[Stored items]
++++

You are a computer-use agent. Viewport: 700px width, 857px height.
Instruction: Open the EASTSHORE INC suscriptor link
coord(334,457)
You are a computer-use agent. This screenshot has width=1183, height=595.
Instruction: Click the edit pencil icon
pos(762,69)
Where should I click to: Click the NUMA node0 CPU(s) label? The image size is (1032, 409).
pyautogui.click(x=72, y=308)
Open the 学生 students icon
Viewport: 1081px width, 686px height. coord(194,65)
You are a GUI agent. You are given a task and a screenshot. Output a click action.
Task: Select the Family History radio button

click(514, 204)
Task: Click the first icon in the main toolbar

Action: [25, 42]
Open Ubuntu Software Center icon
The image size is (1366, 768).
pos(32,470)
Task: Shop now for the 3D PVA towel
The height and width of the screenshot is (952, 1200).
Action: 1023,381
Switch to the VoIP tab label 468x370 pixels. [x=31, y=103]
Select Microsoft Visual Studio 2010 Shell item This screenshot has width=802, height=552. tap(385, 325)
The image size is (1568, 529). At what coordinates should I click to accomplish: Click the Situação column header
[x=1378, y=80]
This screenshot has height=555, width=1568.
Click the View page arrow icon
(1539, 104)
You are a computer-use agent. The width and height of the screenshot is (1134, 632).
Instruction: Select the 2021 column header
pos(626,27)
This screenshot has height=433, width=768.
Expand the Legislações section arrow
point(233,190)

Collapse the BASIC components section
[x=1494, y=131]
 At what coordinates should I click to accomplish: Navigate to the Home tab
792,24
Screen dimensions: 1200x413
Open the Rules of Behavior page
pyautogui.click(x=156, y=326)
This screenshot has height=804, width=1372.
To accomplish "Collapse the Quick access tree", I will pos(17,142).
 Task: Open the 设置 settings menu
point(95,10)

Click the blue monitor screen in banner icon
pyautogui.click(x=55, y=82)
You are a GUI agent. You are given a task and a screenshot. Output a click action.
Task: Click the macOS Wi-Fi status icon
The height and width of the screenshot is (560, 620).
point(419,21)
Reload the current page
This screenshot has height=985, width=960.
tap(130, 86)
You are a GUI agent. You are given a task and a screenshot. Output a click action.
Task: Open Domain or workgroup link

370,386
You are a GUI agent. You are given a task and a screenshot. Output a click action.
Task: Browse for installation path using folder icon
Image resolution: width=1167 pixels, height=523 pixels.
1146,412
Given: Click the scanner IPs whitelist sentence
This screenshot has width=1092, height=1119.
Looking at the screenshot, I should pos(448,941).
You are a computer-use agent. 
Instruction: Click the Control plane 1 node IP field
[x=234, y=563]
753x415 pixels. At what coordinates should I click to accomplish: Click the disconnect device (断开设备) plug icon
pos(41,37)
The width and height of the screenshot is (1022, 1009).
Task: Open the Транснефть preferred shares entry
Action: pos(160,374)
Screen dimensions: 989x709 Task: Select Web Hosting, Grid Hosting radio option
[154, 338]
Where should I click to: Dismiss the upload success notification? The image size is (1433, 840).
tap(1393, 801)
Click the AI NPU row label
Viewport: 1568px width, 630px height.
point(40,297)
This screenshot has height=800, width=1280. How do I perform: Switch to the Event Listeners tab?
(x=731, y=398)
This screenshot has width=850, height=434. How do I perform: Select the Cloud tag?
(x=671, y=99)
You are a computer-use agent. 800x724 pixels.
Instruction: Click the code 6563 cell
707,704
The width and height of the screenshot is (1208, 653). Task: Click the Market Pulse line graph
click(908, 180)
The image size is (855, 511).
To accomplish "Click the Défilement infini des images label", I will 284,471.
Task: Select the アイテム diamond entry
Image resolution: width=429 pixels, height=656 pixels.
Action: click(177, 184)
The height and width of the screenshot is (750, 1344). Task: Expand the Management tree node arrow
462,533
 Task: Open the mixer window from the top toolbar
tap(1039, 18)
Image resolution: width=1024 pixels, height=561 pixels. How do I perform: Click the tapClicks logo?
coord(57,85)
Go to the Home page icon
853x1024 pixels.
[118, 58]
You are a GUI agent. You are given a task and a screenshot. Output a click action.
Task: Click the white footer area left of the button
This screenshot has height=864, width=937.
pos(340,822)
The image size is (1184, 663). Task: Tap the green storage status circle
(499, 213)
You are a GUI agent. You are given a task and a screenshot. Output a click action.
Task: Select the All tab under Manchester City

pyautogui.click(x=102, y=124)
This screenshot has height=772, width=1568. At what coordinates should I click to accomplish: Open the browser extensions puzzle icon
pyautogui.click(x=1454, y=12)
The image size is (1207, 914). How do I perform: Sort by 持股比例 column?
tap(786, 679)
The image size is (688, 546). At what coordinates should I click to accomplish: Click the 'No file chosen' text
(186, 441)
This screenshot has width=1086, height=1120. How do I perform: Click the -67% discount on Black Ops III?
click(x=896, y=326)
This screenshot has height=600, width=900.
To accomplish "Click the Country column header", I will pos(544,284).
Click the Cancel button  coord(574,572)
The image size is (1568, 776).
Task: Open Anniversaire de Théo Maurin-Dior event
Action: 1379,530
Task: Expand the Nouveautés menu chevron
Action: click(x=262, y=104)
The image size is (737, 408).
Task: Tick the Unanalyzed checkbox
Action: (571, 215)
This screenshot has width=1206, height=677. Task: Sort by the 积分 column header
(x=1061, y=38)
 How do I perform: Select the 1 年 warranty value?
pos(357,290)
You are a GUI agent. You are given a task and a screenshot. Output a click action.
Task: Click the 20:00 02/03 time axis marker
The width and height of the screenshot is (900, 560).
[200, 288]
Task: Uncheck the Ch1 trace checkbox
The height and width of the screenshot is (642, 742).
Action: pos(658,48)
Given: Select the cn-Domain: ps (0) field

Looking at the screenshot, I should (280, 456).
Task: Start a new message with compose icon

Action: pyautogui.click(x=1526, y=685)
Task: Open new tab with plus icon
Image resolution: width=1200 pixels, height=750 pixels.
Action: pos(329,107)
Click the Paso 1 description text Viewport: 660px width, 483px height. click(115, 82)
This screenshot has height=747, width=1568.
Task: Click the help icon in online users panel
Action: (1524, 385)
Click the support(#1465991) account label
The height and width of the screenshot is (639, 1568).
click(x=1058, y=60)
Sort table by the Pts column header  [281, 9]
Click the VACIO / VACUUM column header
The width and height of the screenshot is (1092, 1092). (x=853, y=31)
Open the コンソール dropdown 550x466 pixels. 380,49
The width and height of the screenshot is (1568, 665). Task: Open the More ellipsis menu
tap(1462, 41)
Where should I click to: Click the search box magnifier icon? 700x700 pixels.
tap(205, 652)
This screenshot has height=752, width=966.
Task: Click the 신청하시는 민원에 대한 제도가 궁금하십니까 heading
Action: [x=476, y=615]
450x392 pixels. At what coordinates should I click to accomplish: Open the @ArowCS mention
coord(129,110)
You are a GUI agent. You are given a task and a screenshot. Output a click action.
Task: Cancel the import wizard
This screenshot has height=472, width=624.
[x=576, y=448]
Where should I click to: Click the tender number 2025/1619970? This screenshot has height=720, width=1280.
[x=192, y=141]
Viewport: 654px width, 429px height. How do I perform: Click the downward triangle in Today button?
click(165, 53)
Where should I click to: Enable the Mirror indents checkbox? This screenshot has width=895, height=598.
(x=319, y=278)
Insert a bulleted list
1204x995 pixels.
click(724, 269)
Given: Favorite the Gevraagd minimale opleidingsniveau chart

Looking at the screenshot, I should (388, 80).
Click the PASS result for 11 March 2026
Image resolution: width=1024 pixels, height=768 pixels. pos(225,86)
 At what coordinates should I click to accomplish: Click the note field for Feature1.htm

++++

** TASK ITEM **
Every line from the one that has "Click the PASS result for 11 March 2026" down to the last line above must be written out exactly, with both ends included and nothing else.

** TASK SOLUTION **
Click the PASS result for 11 March 2026
Image resolution: width=1024 pixels, height=768 pixels. pos(225,86)
 At what coordinates should I click to accomplish: Click the note field for Feature1.htm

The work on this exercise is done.